Table of Contents
Parenthesized context managers
User-Defined Type Guards
Enhanced error messages
SyntaxError
IndentationErrors
Indentation Errors
Exact line numbers for debugging
Structural Pattern Matching
Enhancement module
Home Backend Development Python Tutorial What new features are added in Python 3.10 version?

What new features are added in Python 3.10 version?

Aug 20, 2023 pm 11:33 PM

Python 3.10版本中新增了哪些新功能?

In this article, we will learn the new features in Python 3.10, compared to 3.9. Let’s see the features −

Parenthesized context managers

Now supports using parentheses to continue context managers across multiple lines. This formats a long collection of context managers into multiple lines in a similar manner to the previous import statement.

User-Defined Type Guards

TypeGuard has been added to the typing module to annotate type guard functions and improve information provided to static type checkers during type narrowing.

Enhanced error messages

If you encounter an error when running a Python program, the error message will now be more accurate and provide the exact error message

The Chinese translation of

SyntaxError

is:

SyntaxError

When parsing code that contains unclosed parentheses or brackets, the interpreter now includes the location of the unclosed parentheses or brackets, rather than displaying SyntaxError: unexpected EOF while parsing or pointing to the wrong location

SyntaxError exceptions raised by the interpreter will now highlight the full error range of the expression that constitutes the syntax error itself, instead of just where the problem is detected.

IndentationErrors

is translated as:

Indentation Errors

Many IndentationError exceptions now provide more contextual information about the type of block that is expected to be indented

Exact line numbers for debugging

More precise and reliable line numbers for debugging, profiling and coverage tools. Tracing events, with the correct line number, are generated for all lines of code executed and only for lines of code that are executed.

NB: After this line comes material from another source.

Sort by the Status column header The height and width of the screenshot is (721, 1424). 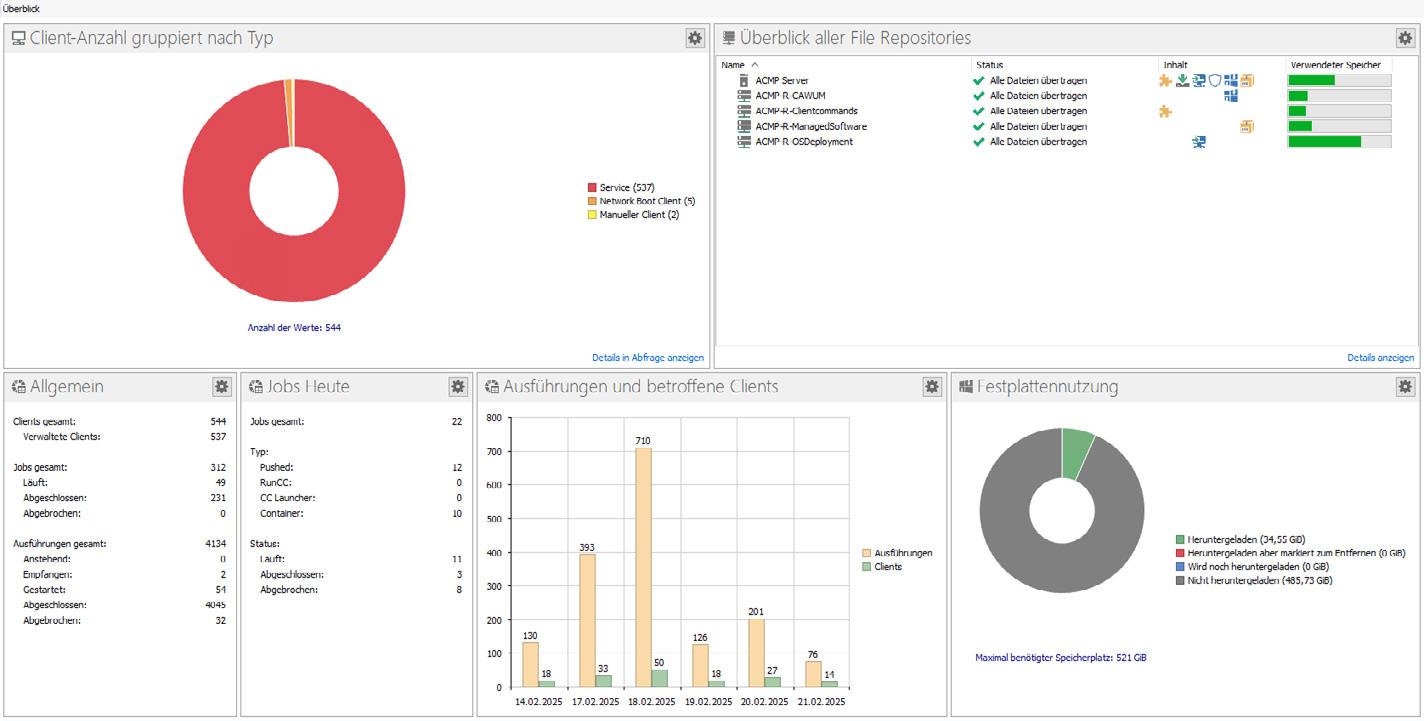pyautogui.click(x=989, y=64)
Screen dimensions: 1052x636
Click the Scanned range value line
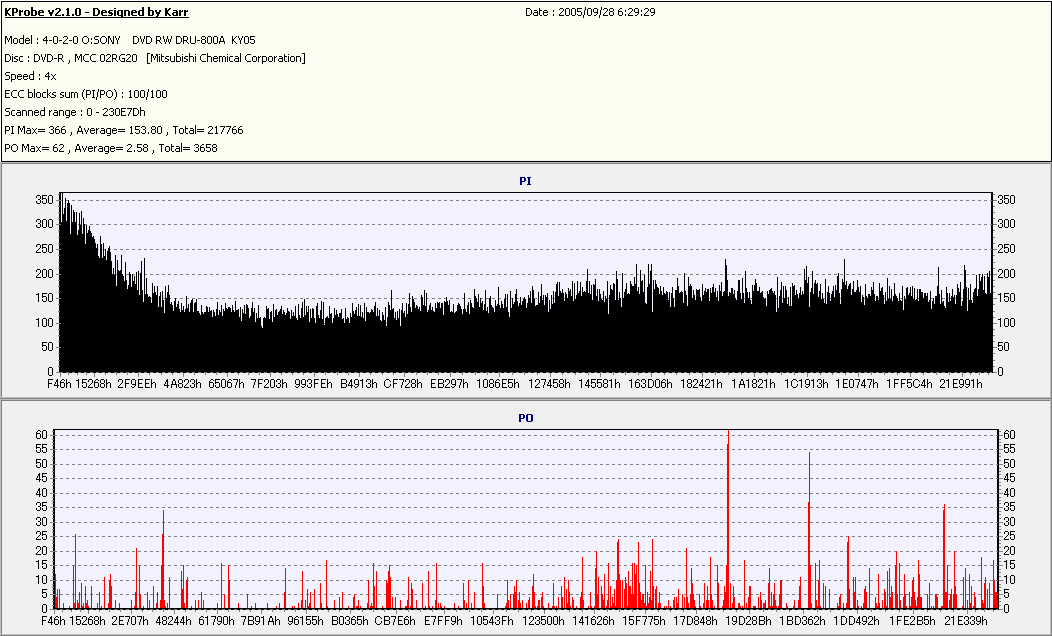point(75,112)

Structural Pattern Matching

Structural pattern matching has been added via match statements and case statements with patterns of associated operations. Patterns include sequences, maps, primitive data types, and class instances. Pattern matching enables programs to extract information from complex data types, branch based on the structure of the data, and apply specific operations based on different forms of data.

Enhancement module

The following modules add new functions, new methods, etc.

array − The index() method of array.array now has optional start and stop parameters.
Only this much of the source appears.